The Transcript Set Detailed Data panel shows binding prediction details for the neoantigens the transcripts in the set code for.

The Anchor Heatmap tab shows a heatmap overlaying each included neoantigen candidate from the selected transcript set. A darker color represents a higher probability that a position in the peptide is an anchor. Mutated positions are represented by red letters. More information about how to interpret the heatmap can be found in the graph on the right of this panel.

The Anchor heatmaps show which positions in a peptide are likely to be anchors.

This tab also includes a table listing the anchor positions for each allele and length combination. It also includes a table listing the per-allele-and-length anchor weights at each position.

The Transcripts in Set tabs shows details of the transcripts in the selected set such as the transcript Ensembl ID, the the transcript expression, the transcript’s MANE Select status, the transcript’s canonical status, the transcript support level, the biotype, whether the transcript has any CDS Flags, and the transcript length. This reflects the criteria used in determining the Best Transcript. The Best Transcript is highlighted in green.

The Transcripts in Set tab shows details about the transcripts in the set.

5.5.4 Additional Peptide Information

In the Additional Peptide Information panel, users can see more information for the neoantigen candidate selected in the Transcript Set Detailed Data panel.

The first tab, “IC50 Plot”, shows violin plots of the predicted IC50 binding affinity for each prediction algorithm for both the neoantigen candidate and its matched wildtype peptide. This can be used to check concordance of predictions between the different algorithms. It also allows for a detailed comparison between the mutant and wildtype predictions in addition to the median or lowest IC50 binding affinity used elsewhere. A solid line is used to represent the median score.

The Additional Peptide Information panel shows more information for the peptide selected in the Transcript Set Detailed Data panel.

Material supplied »
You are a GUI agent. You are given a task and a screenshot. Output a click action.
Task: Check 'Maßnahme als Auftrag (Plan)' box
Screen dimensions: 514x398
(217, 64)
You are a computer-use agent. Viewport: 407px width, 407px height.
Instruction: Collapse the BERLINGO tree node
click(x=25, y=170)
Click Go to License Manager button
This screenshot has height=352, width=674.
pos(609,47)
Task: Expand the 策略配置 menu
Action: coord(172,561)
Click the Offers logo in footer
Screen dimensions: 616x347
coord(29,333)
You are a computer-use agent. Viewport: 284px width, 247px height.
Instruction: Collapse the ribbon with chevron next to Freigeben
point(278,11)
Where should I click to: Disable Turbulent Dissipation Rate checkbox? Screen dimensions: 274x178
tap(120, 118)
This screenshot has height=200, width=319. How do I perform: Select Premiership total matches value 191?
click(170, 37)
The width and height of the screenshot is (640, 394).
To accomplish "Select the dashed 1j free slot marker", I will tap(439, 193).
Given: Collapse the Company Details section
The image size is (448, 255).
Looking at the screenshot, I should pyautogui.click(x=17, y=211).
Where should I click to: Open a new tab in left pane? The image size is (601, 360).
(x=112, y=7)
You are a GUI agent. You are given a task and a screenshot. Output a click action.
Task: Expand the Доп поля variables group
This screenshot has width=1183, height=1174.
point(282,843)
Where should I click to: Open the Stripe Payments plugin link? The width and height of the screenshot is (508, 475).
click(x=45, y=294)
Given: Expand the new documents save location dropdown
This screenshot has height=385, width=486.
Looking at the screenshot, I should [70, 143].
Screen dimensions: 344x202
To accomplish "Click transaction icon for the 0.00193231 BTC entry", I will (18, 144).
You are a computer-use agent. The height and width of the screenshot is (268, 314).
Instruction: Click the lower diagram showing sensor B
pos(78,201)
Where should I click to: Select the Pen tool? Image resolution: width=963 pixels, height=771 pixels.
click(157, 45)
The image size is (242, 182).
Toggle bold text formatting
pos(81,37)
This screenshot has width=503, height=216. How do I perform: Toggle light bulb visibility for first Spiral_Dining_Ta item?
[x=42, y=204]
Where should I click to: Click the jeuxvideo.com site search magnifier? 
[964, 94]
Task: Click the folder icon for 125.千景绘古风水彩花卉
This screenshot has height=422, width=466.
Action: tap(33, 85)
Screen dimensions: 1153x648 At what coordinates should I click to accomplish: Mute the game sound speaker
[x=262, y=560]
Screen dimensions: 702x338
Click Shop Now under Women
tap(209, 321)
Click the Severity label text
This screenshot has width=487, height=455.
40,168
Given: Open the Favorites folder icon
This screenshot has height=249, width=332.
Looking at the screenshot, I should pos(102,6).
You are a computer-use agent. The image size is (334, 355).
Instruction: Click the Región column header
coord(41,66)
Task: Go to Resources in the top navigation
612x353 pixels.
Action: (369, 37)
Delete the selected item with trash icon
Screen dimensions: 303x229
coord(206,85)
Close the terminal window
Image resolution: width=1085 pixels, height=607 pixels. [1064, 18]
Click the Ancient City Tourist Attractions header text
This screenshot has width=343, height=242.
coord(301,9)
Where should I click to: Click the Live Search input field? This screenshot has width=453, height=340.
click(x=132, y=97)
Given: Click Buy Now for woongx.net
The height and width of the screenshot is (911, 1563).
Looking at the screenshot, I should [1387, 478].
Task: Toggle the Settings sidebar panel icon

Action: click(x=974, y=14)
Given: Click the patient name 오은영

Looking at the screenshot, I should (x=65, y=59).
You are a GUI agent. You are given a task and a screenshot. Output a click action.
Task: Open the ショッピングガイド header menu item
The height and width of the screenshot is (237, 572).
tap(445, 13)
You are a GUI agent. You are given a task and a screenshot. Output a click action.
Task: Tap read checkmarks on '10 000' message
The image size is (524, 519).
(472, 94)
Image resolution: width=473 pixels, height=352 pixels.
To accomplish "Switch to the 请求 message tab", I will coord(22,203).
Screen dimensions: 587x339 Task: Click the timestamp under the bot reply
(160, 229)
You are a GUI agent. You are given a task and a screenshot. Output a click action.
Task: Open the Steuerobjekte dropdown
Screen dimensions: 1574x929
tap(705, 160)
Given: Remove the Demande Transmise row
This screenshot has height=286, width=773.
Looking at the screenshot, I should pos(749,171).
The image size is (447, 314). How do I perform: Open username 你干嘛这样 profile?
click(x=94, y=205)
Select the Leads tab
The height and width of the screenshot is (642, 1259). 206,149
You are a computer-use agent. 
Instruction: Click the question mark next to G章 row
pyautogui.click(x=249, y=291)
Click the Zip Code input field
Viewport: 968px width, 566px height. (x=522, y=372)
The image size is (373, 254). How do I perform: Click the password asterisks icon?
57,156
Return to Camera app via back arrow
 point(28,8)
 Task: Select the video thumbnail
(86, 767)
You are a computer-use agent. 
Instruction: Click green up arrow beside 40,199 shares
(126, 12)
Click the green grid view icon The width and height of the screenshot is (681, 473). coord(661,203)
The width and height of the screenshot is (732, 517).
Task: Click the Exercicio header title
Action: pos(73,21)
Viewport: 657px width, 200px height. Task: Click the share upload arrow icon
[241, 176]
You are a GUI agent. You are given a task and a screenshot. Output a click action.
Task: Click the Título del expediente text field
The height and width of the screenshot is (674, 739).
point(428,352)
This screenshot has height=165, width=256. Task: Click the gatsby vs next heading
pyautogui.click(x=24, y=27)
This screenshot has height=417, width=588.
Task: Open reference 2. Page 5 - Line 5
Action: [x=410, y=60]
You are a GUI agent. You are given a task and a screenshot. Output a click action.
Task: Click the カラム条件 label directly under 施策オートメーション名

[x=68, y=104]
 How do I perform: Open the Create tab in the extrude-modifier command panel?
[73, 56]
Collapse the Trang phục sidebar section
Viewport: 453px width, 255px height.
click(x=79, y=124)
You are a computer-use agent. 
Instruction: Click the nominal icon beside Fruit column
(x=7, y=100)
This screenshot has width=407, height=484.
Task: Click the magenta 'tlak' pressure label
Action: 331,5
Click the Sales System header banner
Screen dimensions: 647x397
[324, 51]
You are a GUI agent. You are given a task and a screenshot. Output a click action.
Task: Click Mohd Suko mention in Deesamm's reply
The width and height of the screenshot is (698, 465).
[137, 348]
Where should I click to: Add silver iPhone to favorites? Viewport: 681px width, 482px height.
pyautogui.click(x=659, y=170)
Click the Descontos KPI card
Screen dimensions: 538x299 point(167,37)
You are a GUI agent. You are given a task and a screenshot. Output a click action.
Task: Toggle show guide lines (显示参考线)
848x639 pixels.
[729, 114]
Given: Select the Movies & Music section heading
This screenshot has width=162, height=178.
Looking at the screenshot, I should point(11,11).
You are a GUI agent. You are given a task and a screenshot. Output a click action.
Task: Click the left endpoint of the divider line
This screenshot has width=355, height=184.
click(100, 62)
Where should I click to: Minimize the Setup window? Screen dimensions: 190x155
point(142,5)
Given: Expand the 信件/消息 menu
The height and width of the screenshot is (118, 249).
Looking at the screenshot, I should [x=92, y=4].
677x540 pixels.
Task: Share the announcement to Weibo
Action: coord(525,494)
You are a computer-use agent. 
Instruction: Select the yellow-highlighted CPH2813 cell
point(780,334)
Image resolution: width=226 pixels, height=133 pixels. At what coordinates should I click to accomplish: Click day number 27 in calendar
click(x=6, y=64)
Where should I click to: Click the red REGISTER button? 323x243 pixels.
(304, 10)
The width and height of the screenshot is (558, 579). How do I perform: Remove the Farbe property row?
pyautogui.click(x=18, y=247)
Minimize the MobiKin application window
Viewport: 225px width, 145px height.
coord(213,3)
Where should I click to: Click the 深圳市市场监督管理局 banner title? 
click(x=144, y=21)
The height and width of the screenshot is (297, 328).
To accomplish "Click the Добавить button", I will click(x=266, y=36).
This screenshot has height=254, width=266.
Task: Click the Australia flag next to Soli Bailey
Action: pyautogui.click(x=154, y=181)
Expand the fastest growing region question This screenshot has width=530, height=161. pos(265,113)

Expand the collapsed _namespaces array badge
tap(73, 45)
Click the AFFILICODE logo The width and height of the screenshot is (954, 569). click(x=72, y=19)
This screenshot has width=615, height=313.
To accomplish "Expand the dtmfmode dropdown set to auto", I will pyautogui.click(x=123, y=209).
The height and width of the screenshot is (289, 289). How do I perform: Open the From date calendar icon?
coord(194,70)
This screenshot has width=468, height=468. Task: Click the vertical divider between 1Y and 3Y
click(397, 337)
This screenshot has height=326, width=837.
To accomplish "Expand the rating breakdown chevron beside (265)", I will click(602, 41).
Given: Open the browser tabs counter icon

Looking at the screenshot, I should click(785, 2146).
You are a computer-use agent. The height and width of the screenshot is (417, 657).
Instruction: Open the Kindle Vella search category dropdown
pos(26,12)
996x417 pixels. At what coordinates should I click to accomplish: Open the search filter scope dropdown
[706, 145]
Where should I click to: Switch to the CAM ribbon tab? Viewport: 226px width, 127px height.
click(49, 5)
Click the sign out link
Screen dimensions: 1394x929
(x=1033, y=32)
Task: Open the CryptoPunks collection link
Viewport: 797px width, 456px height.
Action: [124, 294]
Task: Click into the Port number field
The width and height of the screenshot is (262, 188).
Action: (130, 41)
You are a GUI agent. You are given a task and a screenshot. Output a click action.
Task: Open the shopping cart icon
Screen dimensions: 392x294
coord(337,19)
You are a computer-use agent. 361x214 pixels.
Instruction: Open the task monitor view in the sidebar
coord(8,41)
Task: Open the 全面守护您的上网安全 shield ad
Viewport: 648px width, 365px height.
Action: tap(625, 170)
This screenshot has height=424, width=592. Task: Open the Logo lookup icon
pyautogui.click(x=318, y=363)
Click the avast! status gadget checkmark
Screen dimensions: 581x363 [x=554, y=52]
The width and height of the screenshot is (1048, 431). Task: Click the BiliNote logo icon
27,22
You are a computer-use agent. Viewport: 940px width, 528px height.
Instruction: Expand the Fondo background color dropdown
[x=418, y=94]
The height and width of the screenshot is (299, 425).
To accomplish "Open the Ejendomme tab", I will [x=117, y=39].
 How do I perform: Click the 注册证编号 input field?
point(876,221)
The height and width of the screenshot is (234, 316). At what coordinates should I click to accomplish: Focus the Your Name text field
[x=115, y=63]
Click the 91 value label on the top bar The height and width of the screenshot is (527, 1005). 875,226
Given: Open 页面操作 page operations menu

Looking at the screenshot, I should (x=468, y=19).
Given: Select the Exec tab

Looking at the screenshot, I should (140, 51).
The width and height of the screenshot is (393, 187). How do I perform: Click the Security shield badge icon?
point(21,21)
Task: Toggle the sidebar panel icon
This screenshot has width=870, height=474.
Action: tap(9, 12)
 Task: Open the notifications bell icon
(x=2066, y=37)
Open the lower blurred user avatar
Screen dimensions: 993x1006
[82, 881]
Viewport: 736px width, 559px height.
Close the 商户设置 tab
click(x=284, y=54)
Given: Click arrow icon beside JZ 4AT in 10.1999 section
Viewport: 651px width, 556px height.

Assigned task 1 »
In the neoantigen panel documentation, what color highlights the Best Transcript?
Assigned task 2 »
Copy the neoantigen panel documentation starting at "The Transcript Set Detailed Data panel shows" and ending at "of this panel.".
Assigned task 3 »
Write the next part of the neoantigen panel documentation, picking up after its final sentence.
The listing has no connection to the neoantigen panel documentation.

Your response 1 »
Green.

Your response 2 »
The Transcript Set Detailed Data panel shows binding prediction details for the neoantigens the transcripts in the set code for.

The Anchor Heatmap tab shows a heatmap overlaying each included neoantigen candidate from the selected transcript set. A darker color represents a higher probability that a position in the peptide is an anchor. Mutated positions are represented by red letters. More information about how to interpret the heatmap can be found in the graph on the right of this panel.

Your response 3 »
The %ile Plot tab shows a similar violin plot but for the predicted percentile scores as opposed to the IC50 binding affinity. A solid line is also used here to represent the median score.

The %ile Plot tab shows violin plots of the percentile score predicted by each algorithm.

The next tab, “Binding Data”, shows the IC50 binding affinity and percentile score but in table format.

The Binding Data tab shows a table of the IC50 binding affinity and percentile predicted by each algorithm.

The Elution Table tab shows the predicted elution scores and percentiles, if the appropriate prediction algorithm(s) were chosen.

The Elution Table tab shows elution prediction scores and precentiles for the selected peptide.

5.6 Regenerate Tiers with Custom Parameters

During review of your data it might become apparent that different tiering thresholds would’ve been more appropriate. pVACview allows you to re-tier your data with custom parameters by adjusting the sliders and inputs in the “Advanced Options: Regenerate Tiering with different parameters” panel and pressing the “Recalculate Tiering with new parameters” button. The tiering thresholds currently applied to your data are listed in the “Current Parameters for Tiering” panel.

The parameters that were used in the original pVACseq run can still be viewed in the “Original Parameters for Tiering” panel and the tiers can be reset to those parameters by pressing the “Reset to original parameters” button.

Users can re-tier the neoantigen candidates by adjusting the tiering thresholds.

5.7 Adding Comments to Variants

When reviewing neoantigen candidates in pVACseq, users are able to add comments on each variant, for example, describing what additional review is necessary. Please note that comments are not saved until the “Update Comment Section” button is pressed.

Users can leave comments on each variant.

5.8 Exporting the Aggregated Table

Once review of the neoantigen candidates has been completed, the results can be exported by switching to the Export interface via the sidebar. This will export the Aggregated Report with the updated Evaluation column and comments added. The report can be exported in either TSV or Excel format.

Users can export the neoantigen candidate table after review has been completed.